● **What you are asked to do**: Write out every entry word for word.

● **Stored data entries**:
******************************
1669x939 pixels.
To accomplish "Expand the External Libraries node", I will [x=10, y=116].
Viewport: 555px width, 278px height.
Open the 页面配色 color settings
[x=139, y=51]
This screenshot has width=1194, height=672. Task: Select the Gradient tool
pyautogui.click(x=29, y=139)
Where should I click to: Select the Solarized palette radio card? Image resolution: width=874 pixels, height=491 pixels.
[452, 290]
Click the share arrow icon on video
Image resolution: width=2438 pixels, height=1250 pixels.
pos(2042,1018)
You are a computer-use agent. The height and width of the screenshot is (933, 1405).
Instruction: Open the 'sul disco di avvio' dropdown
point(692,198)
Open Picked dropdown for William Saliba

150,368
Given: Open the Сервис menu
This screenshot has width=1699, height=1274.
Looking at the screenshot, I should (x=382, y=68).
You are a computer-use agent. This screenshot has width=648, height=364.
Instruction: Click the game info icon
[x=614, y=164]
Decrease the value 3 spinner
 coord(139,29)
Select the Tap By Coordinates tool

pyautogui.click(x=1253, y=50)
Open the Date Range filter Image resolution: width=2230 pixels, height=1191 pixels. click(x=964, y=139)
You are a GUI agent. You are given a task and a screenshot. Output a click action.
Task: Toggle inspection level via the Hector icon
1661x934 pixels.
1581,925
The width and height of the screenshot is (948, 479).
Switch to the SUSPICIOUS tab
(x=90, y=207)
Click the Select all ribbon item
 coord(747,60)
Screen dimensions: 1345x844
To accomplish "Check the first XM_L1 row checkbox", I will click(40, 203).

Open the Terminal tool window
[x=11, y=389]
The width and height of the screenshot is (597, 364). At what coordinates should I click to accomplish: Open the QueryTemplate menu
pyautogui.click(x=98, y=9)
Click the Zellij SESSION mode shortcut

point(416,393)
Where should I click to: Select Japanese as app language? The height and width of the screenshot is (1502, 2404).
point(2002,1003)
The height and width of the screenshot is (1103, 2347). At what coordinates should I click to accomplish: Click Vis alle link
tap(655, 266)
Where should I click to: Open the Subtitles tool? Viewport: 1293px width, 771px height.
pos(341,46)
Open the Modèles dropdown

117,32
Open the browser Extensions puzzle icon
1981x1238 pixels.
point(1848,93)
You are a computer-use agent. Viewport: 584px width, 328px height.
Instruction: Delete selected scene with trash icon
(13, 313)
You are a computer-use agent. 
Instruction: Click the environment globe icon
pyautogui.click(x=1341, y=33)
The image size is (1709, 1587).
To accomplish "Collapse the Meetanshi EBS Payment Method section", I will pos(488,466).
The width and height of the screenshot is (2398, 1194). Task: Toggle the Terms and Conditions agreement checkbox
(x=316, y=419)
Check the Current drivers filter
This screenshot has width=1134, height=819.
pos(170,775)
******************************
● **Solution to the problem**:
1669x939 pixels.
To accomplish "Expand the External Libraries node", I will [x=10, y=116].
Viewport: 555px width, 278px height.
Open the 页面配色 color settings
[x=139, y=51]
This screenshot has width=1194, height=672. Task: Select the Gradient tool
pyautogui.click(x=29, y=139)
Where should I click to: Select the Solarized palette radio card? Image resolution: width=874 pixels, height=491 pixels.
[452, 290]
Click the share arrow icon on video
Image resolution: width=2438 pixels, height=1250 pixels.
pos(2042,1018)
You are a computer-use agent. The height and width of the screenshot is (933, 1405).
Instruction: Open the 'sul disco di avvio' dropdown
point(692,198)
Open Picked dropdown for William Saliba

150,368
Given: Open the Сервис menu
This screenshot has width=1699, height=1274.
Looking at the screenshot, I should (x=382, y=68).
You are a computer-use agent. This screenshot has width=648, height=364.
Instruction: Click the game info icon
[x=614, y=164]
Decrease the value 3 spinner
 coord(139,29)
Select the Tap By Coordinates tool

pyautogui.click(x=1253, y=50)
Open the Date Range filter Image resolution: width=2230 pixels, height=1191 pixels. click(x=964, y=139)
You are a GUI agent. You are given a task and a screenshot. Output a click action.
Task: Toggle inspection level via the Hector icon
1661x934 pixels.
1581,925
The width and height of the screenshot is (948, 479).
Switch to the SUSPICIOUS tab
(x=90, y=207)
Click the Select all ribbon item
 coord(747,60)
Screen dimensions: 1345x844
To accomplish "Check the first XM_L1 row checkbox", I will click(40, 203).

Open the Terminal tool window
[x=11, y=389]
The width and height of the screenshot is (597, 364). At what coordinates should I click to accomplish: Open the QueryTemplate menu
pyautogui.click(x=98, y=9)
Click the Zellij SESSION mode shortcut

point(416,393)
Where should I click to: Select Japanese as app language? The height and width of the screenshot is (1502, 2404).
point(2002,1003)
The height and width of the screenshot is (1103, 2347). At what coordinates should I click to accomplish: Click Vis alle link
tap(655, 266)
Where should I click to: Open the Subtitles tool? Viewport: 1293px width, 771px height.
pos(341,46)
Open the Modèles dropdown

117,32
Open the browser Extensions puzzle icon
1981x1238 pixels.
point(1848,93)
You are a computer-use agent. Viewport: 584px width, 328px height.
Instruction: Delete selected scene with trash icon
(13, 313)
You are a computer-use agent. 
Instruction: Click the environment globe icon
pyautogui.click(x=1341, y=33)
The image size is (1709, 1587).
To accomplish "Collapse the Meetanshi EBS Payment Method section", I will pos(488,466).
The width and height of the screenshot is (2398, 1194). Task: Toggle the Terms and Conditions agreement checkbox
(x=316, y=419)
Check the Current drivers filter
This screenshot has width=1134, height=819.
pos(170,775)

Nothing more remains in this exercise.